Vennwoods reply (and others) have most helpful advice, the only other thing I can think to add is France is a very big country and it's easy to mentally plan to travel farther than practical, especially with youngsters


----------



## christine1310

Hi Henry

You didn't say at what time of year your are thinking of going to France, or how long you are going to stay, however, try the ACSI website http://www.eurocampings.co.uk/en/europe - this will give you any idea of campsite costs for high/med/low season.

If you stay on 'aires' you are not supposed to get out your chairs, table, awning etc as this is regarded as 'camping' ie camping = campsites. Although there are always aires by the beach where people turn a blind eye.

When our children were young we would take a three week holiday and always drove down to the south west past Bordeaux. Stayed on a municipal campsite at Onnesse plus aires at Contis Plage and Mimizan. Municipal campsite can be excellent value for money, however, some can be quite gross but they don't mind you checking out the facilities first before you decide to stay.

Once you start driving on the right you do quickly get use to it, however, as said before do take extra care and concentration when driving off from anywhere you have stopped for a while. This is usually the time you forget and end up on the wrong side of the road. Having said that we know spend a lot of time travelling in France and usually end up being confused coming out of Dover :lol:

Have a great time - Christine


----------



## UncleNorm

Hi Henry! I trust you're well? You're getting some excellent advice on this thread. Well done for starting it, and well done to everyone for their answers.

We've got our ferry booked for June. I shall do all the driving and I know that there are a few points I MUST remember...

1. On entering a roundabout, I must look to my LEFT to see what's already using it. Same principle as UK but traffic is coming from the LEFT, LEFT, LEFT...

2. When turning LEFT, I MUST look ahead for oncoming traffic. BUT... it's on the other side of the road. It's easy to look straight ahead along the same lane that I'm in and it will be clear. Of course it will. I will be blocking that lane to traffic behind me! :roll: The oncoming traffic I need to avoid is on the OTHER side, the LEFT!! 8O

3. When entering a town or village or any built-up area, I must look for the name sign with a *RED* border as that is where the 30mph 50kph speed limit starts!! There are NO numbers like the UK '30'. And the French police detest speeding.

http://english.controleradar.org/speeding-fines.php

http://www.safetravel.co.uk/FrenchSpeedLimits.html

An interesting paragraph in the last link carries a clear warning...

_*Speeding can mean an on-the-spot fine of up to €375 (£260), and if you don't have it, the police can keep your vehicle until you come up with the cash. If you're caught going more than 50kph (31mph) over the limit, your car can be confiscated. Anyone caught going more than 25kph (approx 16mph) over the limit can lose their licence on the spot.*_ Yep, empty roads, decent surfaces, lovely views, beautiful weather... it's so easy to be rolling along at 70mph 110kph without realising the limit is only 50mph 80kph!! 

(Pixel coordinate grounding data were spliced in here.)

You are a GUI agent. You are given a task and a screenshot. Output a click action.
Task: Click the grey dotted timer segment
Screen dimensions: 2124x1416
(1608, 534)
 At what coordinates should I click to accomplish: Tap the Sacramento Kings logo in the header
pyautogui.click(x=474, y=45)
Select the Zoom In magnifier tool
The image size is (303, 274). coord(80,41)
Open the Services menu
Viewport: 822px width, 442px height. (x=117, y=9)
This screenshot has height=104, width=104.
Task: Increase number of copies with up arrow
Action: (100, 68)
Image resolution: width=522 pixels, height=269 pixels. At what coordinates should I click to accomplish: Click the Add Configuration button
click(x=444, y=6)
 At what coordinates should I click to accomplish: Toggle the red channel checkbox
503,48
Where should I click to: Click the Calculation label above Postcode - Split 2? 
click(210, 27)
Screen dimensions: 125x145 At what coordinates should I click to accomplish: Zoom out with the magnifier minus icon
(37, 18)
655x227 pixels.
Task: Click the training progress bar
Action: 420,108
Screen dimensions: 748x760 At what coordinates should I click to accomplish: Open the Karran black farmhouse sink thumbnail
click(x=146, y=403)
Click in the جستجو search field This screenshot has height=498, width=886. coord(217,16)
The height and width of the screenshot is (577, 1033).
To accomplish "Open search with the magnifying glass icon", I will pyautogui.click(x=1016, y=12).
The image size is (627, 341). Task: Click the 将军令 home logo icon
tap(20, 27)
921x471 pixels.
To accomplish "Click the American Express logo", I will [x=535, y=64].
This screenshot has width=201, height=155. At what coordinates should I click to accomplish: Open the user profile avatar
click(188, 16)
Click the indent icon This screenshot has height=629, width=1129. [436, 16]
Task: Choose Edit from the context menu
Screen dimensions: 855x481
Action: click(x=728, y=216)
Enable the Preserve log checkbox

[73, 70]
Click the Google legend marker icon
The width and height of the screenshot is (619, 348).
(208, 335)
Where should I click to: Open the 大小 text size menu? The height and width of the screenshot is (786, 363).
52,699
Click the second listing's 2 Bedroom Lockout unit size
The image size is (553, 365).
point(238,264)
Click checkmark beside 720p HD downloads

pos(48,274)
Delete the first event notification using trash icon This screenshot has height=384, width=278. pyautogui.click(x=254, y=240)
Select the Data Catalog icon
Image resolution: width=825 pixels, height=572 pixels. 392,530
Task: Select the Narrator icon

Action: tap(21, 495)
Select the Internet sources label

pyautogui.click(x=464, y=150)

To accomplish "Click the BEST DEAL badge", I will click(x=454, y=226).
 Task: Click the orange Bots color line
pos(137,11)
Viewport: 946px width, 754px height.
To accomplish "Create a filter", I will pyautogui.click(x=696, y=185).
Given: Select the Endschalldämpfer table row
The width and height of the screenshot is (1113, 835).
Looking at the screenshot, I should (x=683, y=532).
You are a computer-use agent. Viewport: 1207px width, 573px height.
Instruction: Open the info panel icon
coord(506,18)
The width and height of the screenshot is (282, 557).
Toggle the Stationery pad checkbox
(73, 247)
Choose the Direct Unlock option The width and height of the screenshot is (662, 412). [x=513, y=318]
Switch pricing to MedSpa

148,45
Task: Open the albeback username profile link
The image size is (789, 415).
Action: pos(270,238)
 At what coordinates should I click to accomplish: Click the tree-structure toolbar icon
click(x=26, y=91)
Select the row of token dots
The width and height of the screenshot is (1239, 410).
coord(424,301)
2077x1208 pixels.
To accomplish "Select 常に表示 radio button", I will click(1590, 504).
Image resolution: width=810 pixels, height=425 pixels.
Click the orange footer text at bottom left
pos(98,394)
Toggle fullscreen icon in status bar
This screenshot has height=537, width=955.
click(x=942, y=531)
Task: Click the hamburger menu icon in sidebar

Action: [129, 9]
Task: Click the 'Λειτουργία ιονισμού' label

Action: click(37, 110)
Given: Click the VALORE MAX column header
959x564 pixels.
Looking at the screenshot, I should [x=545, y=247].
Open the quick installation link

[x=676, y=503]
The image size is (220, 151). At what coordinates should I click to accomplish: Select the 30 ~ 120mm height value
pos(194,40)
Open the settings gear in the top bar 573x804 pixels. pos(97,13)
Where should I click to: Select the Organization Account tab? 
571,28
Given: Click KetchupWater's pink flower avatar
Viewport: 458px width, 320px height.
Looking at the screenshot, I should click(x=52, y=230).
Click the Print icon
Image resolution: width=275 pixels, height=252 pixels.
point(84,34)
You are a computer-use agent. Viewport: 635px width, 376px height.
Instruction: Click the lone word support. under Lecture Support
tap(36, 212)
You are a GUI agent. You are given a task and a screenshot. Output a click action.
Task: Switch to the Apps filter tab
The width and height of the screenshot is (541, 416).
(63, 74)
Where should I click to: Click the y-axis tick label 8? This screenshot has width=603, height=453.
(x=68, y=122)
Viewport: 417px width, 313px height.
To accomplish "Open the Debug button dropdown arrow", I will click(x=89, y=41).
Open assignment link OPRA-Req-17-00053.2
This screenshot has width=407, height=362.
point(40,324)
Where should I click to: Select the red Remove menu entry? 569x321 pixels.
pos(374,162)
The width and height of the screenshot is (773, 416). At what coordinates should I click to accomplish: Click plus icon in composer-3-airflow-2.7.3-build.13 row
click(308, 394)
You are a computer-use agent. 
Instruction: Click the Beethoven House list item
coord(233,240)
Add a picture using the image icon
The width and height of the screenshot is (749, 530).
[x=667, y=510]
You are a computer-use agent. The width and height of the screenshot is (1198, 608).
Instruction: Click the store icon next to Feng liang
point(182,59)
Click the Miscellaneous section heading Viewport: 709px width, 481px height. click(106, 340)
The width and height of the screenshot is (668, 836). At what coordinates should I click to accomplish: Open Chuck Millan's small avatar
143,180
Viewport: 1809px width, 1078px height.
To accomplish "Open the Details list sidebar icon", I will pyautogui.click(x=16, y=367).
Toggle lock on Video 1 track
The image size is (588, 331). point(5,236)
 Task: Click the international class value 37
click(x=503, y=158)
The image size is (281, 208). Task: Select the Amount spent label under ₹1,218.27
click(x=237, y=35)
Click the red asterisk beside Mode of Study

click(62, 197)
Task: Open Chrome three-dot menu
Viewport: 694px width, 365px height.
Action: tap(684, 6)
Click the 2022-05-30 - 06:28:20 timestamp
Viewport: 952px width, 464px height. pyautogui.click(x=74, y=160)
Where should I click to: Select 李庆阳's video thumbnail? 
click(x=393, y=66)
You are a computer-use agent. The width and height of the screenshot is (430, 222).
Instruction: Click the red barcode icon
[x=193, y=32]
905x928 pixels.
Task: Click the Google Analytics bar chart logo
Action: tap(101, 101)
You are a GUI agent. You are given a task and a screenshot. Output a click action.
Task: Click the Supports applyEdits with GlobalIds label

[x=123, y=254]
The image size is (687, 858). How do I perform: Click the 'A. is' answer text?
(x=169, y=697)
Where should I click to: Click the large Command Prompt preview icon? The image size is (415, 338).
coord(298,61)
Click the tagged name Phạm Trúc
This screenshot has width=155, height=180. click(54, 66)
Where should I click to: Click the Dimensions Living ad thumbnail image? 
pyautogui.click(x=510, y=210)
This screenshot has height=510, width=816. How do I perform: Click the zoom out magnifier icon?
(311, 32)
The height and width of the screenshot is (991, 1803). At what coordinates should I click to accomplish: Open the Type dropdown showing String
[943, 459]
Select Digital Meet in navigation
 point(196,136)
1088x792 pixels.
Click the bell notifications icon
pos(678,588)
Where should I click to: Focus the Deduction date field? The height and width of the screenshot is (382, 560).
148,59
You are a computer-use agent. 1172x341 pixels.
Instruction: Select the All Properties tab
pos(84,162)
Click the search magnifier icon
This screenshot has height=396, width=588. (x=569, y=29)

There you go Henry. Even us folk that have been visiting for over 20 years have to remind ourselves of some of the essentials.

Whichever, have fun!! :wink:


----------



## dikyenfo

I am surprised that no one has mentioned that France in camping terms is shut until July 14th. Some things will open before this but pools are not. For 6 years running camps for Eurocamp and others this was one of the problems also the shop and entertainment and bar.
If you are going early with 4 kids ---gawd-- there is not the burger bars candy floss and penny arcades anywhere in France so unless the kids lile looking out the window while you drive then do as others say and keep it short. The Vendee is possible but dead until July and last year it was still dead when I left in the middle of July.
I would not consider anything other than Butlins with the spread of age that you have or buy some tents and go somewhere adventerous in UK.
If you go in July on sites then remember that the 11.00 o-clock rule does not apply and typically animation used to start at 10.00 pm and go on till the bar shut which went down a bundle with my clients who ,being English had to go to bed at ten.
None of the thousands of kids we had were happy with the food the heat or the language which none dare use even tho. school French is commonplace and for some reason sickness broke out the minute their feet were out of the car.
I would recommend Eurocamp or similar as travel is includedand if you tell them your car is a motorhome they will alot a pitch of appropriate size and the kids clubs will operat for 2 hour breaks for you. Further to this you can split your holiday into parcels and move where you like and all restaurants health issues and other problems can be addressed by the couriers.
Whatever you decide have a really good holiday and I hope we dont see another advert of MH used once for sale.


----------



## henede

Hi everyone and thanks again to all who replied - its just like Tescos - every little helps!  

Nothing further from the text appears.